Ian Jones (born 14 January 1959) is a Welsh television executive who served as the chief executive of S4C from 2011 to 2017.

==Personal life and education==
Jones was born in Morriston, Swansea in 1959 to Margaret Jones and Lyle Jones. Educated at Ysgol Gyfun Ystalyfera, he studied economics at Aberystwyth University.

==Career==
Jones was a commissioning executive and was part of the launch team at S4C in 1982, remaining at the channel until 1985 when he joined ITV as a unit manager in its entertainment division.

From 1987 to 1989 Jones was an independent television producer, before returning to S4C as director of its business and international arm.

Jones left S4C again in 1996 to become director of STV's international division, and in 2000 was briefly STV's chief operating officer.

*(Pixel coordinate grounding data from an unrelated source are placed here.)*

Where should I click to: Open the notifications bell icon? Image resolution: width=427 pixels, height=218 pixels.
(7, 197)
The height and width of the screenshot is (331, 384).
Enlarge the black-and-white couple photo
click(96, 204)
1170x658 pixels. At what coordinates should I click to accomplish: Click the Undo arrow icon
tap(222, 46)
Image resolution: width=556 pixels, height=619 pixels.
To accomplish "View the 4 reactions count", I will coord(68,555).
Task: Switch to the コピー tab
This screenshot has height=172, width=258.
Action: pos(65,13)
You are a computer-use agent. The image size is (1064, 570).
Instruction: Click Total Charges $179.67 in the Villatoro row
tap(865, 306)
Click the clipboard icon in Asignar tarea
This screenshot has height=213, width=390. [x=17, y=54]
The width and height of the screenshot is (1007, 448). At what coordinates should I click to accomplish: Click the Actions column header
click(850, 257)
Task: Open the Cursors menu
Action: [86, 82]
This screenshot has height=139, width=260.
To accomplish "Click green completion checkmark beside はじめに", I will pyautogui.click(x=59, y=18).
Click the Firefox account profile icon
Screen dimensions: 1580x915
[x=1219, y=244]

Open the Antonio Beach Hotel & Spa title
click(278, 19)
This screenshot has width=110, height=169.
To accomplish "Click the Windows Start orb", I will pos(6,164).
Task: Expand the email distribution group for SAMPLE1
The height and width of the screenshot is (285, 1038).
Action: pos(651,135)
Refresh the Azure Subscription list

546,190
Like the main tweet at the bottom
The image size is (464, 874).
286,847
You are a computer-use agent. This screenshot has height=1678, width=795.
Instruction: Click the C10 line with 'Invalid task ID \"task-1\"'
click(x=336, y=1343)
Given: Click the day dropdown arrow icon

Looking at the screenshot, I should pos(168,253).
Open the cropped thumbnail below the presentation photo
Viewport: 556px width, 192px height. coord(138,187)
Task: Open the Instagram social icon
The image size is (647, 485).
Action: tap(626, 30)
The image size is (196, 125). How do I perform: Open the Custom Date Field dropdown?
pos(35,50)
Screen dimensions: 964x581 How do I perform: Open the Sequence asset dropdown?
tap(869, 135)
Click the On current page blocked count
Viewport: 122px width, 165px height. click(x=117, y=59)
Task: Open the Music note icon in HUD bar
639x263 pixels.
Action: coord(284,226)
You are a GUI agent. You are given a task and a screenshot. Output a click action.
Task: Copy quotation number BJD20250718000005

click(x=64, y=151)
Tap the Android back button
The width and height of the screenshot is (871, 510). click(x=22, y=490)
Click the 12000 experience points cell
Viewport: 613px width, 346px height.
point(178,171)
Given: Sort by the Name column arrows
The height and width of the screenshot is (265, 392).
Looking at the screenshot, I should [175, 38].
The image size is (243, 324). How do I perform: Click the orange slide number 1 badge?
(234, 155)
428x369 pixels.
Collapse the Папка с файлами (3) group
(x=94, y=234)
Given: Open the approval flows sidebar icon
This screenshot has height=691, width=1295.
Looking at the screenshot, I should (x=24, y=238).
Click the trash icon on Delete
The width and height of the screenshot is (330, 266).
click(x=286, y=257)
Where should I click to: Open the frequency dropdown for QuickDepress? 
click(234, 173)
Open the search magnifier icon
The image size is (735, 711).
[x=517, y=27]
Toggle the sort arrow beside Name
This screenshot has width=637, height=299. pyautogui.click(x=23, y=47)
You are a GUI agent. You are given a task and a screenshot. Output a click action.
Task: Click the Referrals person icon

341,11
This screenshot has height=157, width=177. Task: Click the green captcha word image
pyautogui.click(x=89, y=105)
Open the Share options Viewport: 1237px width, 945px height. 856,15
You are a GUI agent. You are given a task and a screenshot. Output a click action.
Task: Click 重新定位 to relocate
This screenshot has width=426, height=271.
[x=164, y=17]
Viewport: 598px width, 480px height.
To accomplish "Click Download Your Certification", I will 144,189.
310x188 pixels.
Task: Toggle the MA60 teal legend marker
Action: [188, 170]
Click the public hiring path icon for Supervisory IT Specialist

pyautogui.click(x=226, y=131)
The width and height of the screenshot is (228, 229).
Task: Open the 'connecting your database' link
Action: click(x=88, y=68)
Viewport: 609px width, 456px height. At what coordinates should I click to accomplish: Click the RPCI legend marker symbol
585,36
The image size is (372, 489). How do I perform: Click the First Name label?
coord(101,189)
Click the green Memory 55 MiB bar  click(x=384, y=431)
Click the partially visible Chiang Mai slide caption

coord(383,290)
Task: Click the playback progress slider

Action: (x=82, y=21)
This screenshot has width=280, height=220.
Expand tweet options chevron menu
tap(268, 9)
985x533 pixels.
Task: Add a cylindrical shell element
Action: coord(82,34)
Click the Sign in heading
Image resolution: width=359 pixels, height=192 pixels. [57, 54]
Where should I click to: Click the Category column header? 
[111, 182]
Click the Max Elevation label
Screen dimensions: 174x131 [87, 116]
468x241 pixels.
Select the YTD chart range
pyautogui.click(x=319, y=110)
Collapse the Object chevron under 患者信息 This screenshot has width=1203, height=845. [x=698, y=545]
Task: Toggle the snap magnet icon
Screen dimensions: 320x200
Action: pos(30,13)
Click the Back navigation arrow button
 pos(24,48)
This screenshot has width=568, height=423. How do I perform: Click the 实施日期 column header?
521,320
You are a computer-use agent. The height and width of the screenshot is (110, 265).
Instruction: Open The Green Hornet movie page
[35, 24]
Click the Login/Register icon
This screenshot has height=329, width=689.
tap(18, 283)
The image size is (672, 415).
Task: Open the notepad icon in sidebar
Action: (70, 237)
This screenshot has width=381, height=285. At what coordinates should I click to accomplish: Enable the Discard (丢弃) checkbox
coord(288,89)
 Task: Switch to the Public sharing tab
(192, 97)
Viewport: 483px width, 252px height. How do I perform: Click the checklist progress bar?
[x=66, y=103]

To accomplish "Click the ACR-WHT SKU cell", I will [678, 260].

Jones left STV later in 2000 to become deputy managing director of Granada's international division until 2004.

From 2004 to 2007 Jones was president of National Geographic TV International, and subsequently held roles at Target Entertainment Group and A&E Networks before being appointed S4C's chief executive in October 2011.

Ian Jones left S4C in October 2017 and was succeeded by Owen Evans.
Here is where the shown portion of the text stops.